Next morning Isháq went to see the District Magistrate. Christopher Tregard was young for so important a charge as Rámnagar, but a sudden sickness had called away on four months’ leave the officer who on the files at headquarters was referred to as the permanent incumbent, and Christopher, being on the spot as Joint Magistrate, had stepped into his shoes.
There are two schools of administrators in the Northern Provinces: one delights in rulings of the Board of Revenue and never leaves the desk except to reach for a more distant work of reference. The men of this school write excellent reports, but their name liveth not, for few in the district they rule have spoken to them, and those few do not love them. But there are still examples of the other kind of administrator, the man who does not put the letter of the law above the ends of justice, who rides among the villages and has shot snipe or partridges with half the landlords in the district. He does not write such long reports and he seldom quotes rulings of the Board of Revenue; but he spends many months in camp, and in the evening when he strolls out with a gun he meets people who never penetrate to the office where the works of reference are stacked. He knows what his people are thinking; and when they learn to know him, too, they will give him an admiration and even affection that will only slowly die. Hatred, too, he will earn, and very probably the distrust of Government.
It was in this school that Christopher Tregard had been brought up and just now he was very happy in his work and in his play. But by the time Isháq reached him he was a little tired. He had seen twelve visitors that morning. First had come one of the lesser Musulman gentry, one who never failed to call on the District Magistrate, a hand-washing adherent of present power, one who had indeed earned the contemptuous name the Congress party threw at his kind, a ‘Government dog’ who scrambled after crumbs with such obvious greed that it hardly seemed worth while to throw them. Christopher soon got rid of him. Next a Hindu priest of the old school, with that stamp on his face that gentle birth and the priesthood seem to set on a few faces in all ages and in all civilized creeds, a restraint, a certainty and a gentleness that conceals an inner strength. This old man came once a month or so to see his District Magistrate, spotlessly clean in lawn so white it seemed impossible he could have come along the dusty road from his temple.
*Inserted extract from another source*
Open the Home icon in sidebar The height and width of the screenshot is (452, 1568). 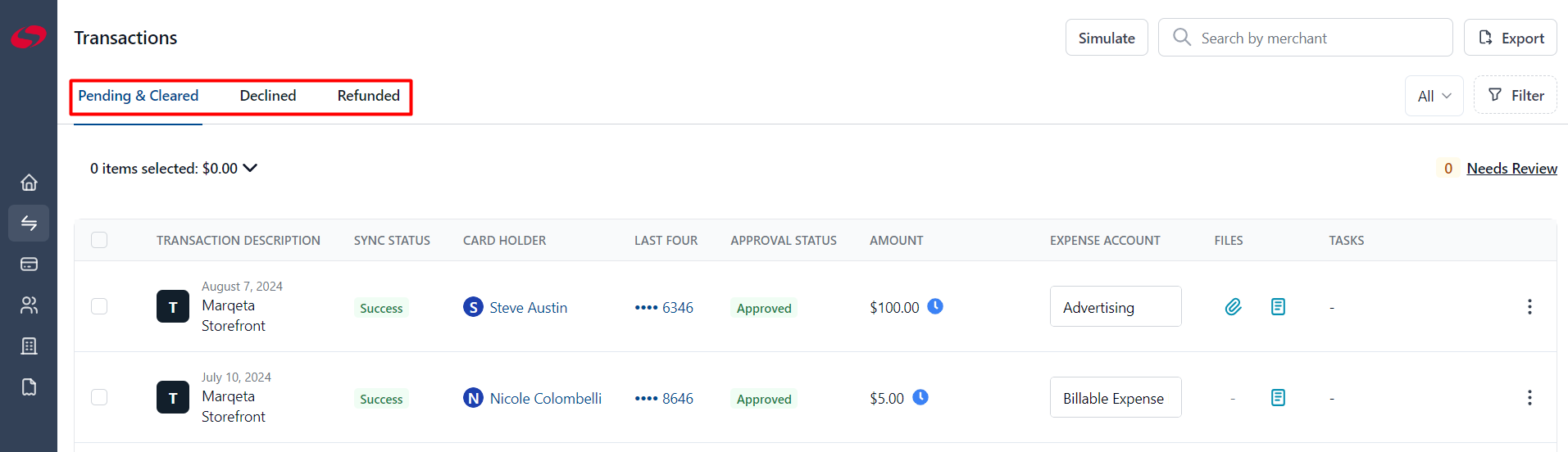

He did not want anything, but paid his penny to Caesar because it was his duty and because he usually liked Caesar personally. Much though Christopher enjoyed meeting the old man, he had to send him away long before he had finished talking about his temple and his disciple and the excellence of bygone Commissioners and Magistrates.
Next came Rái Bahádur Kunwar Mangat Lál, chairman of the District Board, large and fat and ruminative, blinking his sleepy eyes. He was a man of wealth and owned a great deal of land, and a man of considerable cunning, for he walked along an extremely narrow and slippery path without ever quite falling off on one side or the other. To his official title of Rái Bahádur he had himself added a title which he intended for his son, Kunwar, or son of a Rájá. But everyone knew that he was really only a Kurmi, a caste of cultivators, and he had reached his present wealth by the savings and scrapings of four generations of his ancestors. But though the Thákurs and Musulmans laughed at his dark face and pudgy features, they had to respect him. Each man voted for himself first, and for Mangat Lál second, the wild men of the Congress and the Nationalist landowners under Nannhe Singh, the banias, the peasants, and even the ‘Government dogs’, the prehensile tongued. He came to pay his respects with no particular object, purely to preserve good relations and to discuss in a friendly way various questions of administration, schools and roads and sanitation, with the reservation that nothing he might say should prejudice his future action.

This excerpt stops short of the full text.